Your copy should hold every record exactly and no images.

────────────────────────────────────────

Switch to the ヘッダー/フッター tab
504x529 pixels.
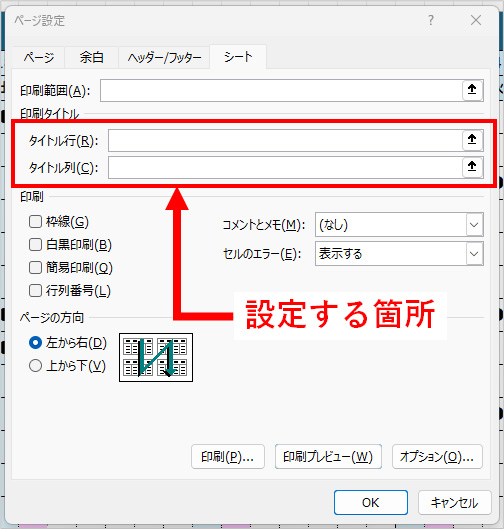[x=164, y=57]
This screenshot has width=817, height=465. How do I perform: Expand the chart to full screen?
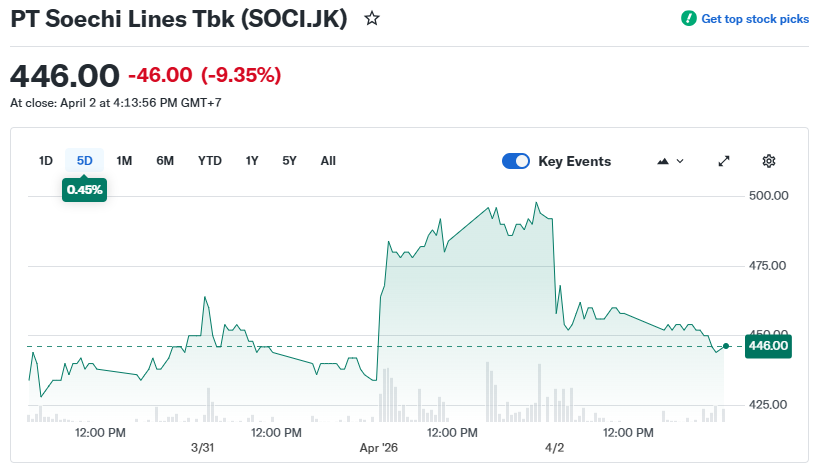[x=724, y=161]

────────────────────────────────────────

_Task response_.
Switch to the ヘッダー/フッター tab
504x529 pixels.
[x=164, y=57]
This screenshot has width=817, height=465. How do I perform: Expand the chart to full screen?
[x=724, y=161]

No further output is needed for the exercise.